Roger Kahn: I’ve had good luck interviewing baseball writers for this site, with me getting to talk to Joe Posnanski, Rob Neyer, and Josh Wilker among others. Kahn’s another big name, most known perhaps for The Boys of Summer, but interesting in other respects as well. Besides embarking on an ill-fated autobiography project with Pete Rose years ago and being present when former Los Angeles Dodgers executive Al Campanis said on national television that blacks lacked the capabilities to manage, Kahn wrote beautifully about the 1987 suicide of his son.

Michael Lewis: I met the “Moneyball” author once or twice when I was covering Triple-A baseball in 2004, and more recently, one of my friends was a nanny for his family.
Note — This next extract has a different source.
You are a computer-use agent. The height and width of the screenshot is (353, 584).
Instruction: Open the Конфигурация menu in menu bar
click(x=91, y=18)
I asked my friend awhile back to put me in contact with Lewis, and I may ask again at some point.

Will Clark: My all-time favorite player.

Jim Bouton: After the latest update to Ball Four was released last year, I contemplated making a trip from Northern California to see Bouton speak near Los Angeles. My car died shortly thereafter so it’s probably good I abandoned my plans.

Murray Chass: Sure he’s the Lord Voldemort of the baseball blogosphere, his Web site an emphatic “Fuck you” to the rest of us, though that’s part of the reason I’m interested in talking to Chass and listening to what he has to say. I’d like to understand where the former New York Times baseball columnist comes from, if he’s operating from resentment and entitlement, or if something else is fueling his fires.
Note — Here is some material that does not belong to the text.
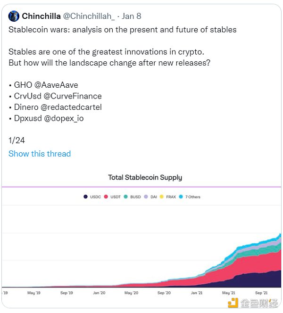
Task: Expand with Show this thread
Action: pos(40,154)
Bill James: If Chass is Voldemort, I suppose James is Aldus Dumbledore, a beloved figure of the baseball research world. While I admit I haven’t read James’ Abstracts, and I consider myself more of a historian than a researcher or sabrmetrician, I’d still love a chance to pick James’ brain. I’m waiting on my owl.

Sean Forman: Forman runs Baseball-Reference.com, and I wanted to get him to vote in my project last year on the 50 greatest players not in the Hall of Fame. Forman didn’t get to my email in time to take part, though he wrote back after, wishing me well in writing career.

Bob Uecker: Honestly, I don’t know if I’d rather interview Uecker or the character he played in the Major League films, announcer Harry Doyle, though I’m guessing it would be entertaining either way. And as I learned from talking to former San Francisco Giants announcer Hank Greenwald, broadcasters can be awesome interviews, able to talk at length and speak without the “umms” and “ahs” that plague us ordinary folk.

Rickey Henderson: Gotta love a player who might do his interview in the third person.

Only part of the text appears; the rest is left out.